Material supplied ▸
++++

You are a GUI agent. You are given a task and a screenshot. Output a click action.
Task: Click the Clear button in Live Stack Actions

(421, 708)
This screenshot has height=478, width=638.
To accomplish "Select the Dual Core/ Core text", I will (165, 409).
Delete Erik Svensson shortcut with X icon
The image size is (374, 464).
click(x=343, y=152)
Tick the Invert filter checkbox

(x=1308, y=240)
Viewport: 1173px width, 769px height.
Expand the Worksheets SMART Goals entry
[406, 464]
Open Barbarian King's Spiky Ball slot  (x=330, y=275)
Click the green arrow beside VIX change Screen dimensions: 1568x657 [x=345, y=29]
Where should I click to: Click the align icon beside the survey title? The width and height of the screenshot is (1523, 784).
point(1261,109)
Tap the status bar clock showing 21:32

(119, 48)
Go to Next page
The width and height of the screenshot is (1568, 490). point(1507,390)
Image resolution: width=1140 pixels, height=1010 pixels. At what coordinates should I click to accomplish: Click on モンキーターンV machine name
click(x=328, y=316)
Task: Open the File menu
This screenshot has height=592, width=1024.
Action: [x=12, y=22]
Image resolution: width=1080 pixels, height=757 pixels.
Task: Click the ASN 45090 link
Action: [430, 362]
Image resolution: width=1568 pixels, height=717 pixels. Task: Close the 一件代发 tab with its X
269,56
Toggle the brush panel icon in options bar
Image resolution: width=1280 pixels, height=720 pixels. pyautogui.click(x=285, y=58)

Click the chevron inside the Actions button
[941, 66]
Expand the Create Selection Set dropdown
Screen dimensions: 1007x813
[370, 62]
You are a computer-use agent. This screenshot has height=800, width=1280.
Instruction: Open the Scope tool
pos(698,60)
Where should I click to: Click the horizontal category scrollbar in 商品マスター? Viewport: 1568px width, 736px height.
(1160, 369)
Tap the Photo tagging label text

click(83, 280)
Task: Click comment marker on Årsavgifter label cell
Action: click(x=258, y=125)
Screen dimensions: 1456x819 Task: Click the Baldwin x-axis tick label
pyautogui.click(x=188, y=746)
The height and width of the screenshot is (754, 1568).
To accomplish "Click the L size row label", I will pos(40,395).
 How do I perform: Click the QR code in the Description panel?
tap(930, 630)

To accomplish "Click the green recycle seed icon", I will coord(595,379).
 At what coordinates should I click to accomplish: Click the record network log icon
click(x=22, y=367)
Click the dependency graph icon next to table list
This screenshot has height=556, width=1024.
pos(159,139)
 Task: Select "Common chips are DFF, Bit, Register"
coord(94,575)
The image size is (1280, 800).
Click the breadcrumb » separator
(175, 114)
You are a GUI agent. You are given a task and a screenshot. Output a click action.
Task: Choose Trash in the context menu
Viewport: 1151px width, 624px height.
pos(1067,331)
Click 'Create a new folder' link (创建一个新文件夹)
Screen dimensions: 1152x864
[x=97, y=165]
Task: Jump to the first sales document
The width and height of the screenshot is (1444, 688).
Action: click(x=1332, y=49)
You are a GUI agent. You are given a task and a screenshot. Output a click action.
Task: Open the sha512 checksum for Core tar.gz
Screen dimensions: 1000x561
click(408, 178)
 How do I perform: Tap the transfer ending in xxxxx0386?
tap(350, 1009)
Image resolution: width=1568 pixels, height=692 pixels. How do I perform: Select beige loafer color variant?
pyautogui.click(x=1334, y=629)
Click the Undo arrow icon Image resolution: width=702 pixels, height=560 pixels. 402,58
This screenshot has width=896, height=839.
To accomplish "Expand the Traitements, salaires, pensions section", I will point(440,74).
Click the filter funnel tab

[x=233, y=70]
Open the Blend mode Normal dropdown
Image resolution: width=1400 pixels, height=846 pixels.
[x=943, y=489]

++++

Give all of the material above as a numbered list, one item per line, with the blank lines left out.

Final answer ▸
1. You are a GUI agent. You are given a task and a screenshot. Output a click action.
2. Task: Click the Clear button in Live Stack Actions
3. (421, 708)
4. This screenshot has height=478, width=638.
5. To accomplish "Select the Dual Core/ Core text", I will (165, 409).
6. Delete Erik Svensson shortcut with X icon
7. The image size is (374, 464).
8. click(x=343, y=152)
9. Tick the Invert filter checkbox
10. (x=1308, y=240)
11. Viewport: 1173px width, 769px height.
12. Expand the Worksheets SMART Goals entry
13. [406, 464]
14. Open Barbarian King's Spiky Ball slot  (x=330, y=275)
15. Click the green arrow beside VIX change Screen dimensions: 1568x657 [x=345, y=29]
16. Where should I click to: Click the align icon beside the survey title? The width and height of the screenshot is (1523, 784).
17. point(1261,109)
18. Tap the status bar clock showing 21:32
19. (119, 48)
20. Go to Next page
21. The width and height of the screenshot is (1568, 490). point(1507,390)
22. Image resolution: width=1140 pixels, height=1010 pixels. At what coordinates should I click to accomplish: Click on モンキーターンV machine name
23. click(x=328, y=316)
24. Task: Open the File menu
25. This screenshot has height=592, width=1024.
26. Action: [x=12, y=22]
27. Image resolution: width=1080 pixels, height=757 pixels.
28. Task: Click the ASN 45090 link
29. Action: [430, 362]
30. Image resolution: width=1568 pixels, height=717 pixels. Task: Close the 一件代发 tab with its X
31. 269,56
32. Toggle the brush panel icon in options bar
33. Image resolution: width=1280 pixels, height=720 pixels. pyautogui.click(x=285, y=58)
34. Click the chevron inside the Actions button
35. [941, 66]
36. Expand the Create Selection Set dropdown
37. Screen dimensions: 1007x813
38. [370, 62]
39. You are a computer-use agent. This screenshot has height=800, width=1280.
40. Instruction: Open the Scope tool
41. pos(698,60)
42. Where should I click to: Click the horizontal category scrollbar in 商品マスター? Viewport: 1568px width, 736px height.
43. (1160, 369)
44. Tap the Photo tagging label text
45. click(83, 280)
46. Task: Click comment marker on Årsavgifter label cell
47. Action: click(x=258, y=125)
48. Screen dimensions: 1456x819 Task: Click the Baldwin x-axis tick label
49. pyautogui.click(x=188, y=746)
50. The height and width of the screenshot is (754, 1568).
51. To accomplish "Click the L size row label", I will pos(40,395).
52.  How do I perform: Click the QR code in the Description panel?
53. tap(930, 630)
54. To accomplish "Click the green recycle seed icon", I will coord(595,379).
55.  At what coordinates should I click to accomplish: Click the record network log icon
56. click(x=22, y=367)
57. Click the dependency graph icon next to table list
58. This screenshot has height=556, width=1024.
59. pos(159,139)
60.  Task: Select "Common chips are DFF, Bit, Register"
61. coord(94,575)
62. The image size is (1280, 800).
63. Click the breadcrumb » separator
64. (175, 114)
65. You are a GUI agent. You are given a task and a screenshot. Output a click action.
66. Task: Choose Trash in the context menu
67. Viewport: 1151px width, 624px height.
68. pos(1067,331)
69. Click 'Create a new folder' link (创建一个新文件夹)
70. Screen dimensions: 1152x864
71. [x=97, y=165]
72. Task: Jump to the first sales document
73. The width and height of the screenshot is (1444, 688).
74. Action: click(x=1332, y=49)
75. You are a GUI agent. You are given a task and a screenshot. Output a click action.
76. Task: Open the sha512 checksum for Core tar.gz
77. Screen dimensions: 1000x561
78. click(408, 178)
79.  How do I perform: Tap the transfer ending in xxxxx0386?
80. tap(350, 1009)
81. Image resolution: width=1568 pixels, height=692 pixels. How do I perform: Select beige loafer color variant?
82. pyautogui.click(x=1334, y=629)
83. Click the Undo arrow icon Image resolution: width=702 pixels, height=560 pixels. 402,58
84. This screenshot has width=896, height=839.
85. To accomplish "Expand the Traitements, salaires, pensions section", I will point(440,74).
86. Click the filter funnel tab
87. [x=233, y=70]
88. Open the Blend mode Normal dropdown
89. Image resolution: width=1400 pixels, height=846 pixels.
90. [x=943, y=489]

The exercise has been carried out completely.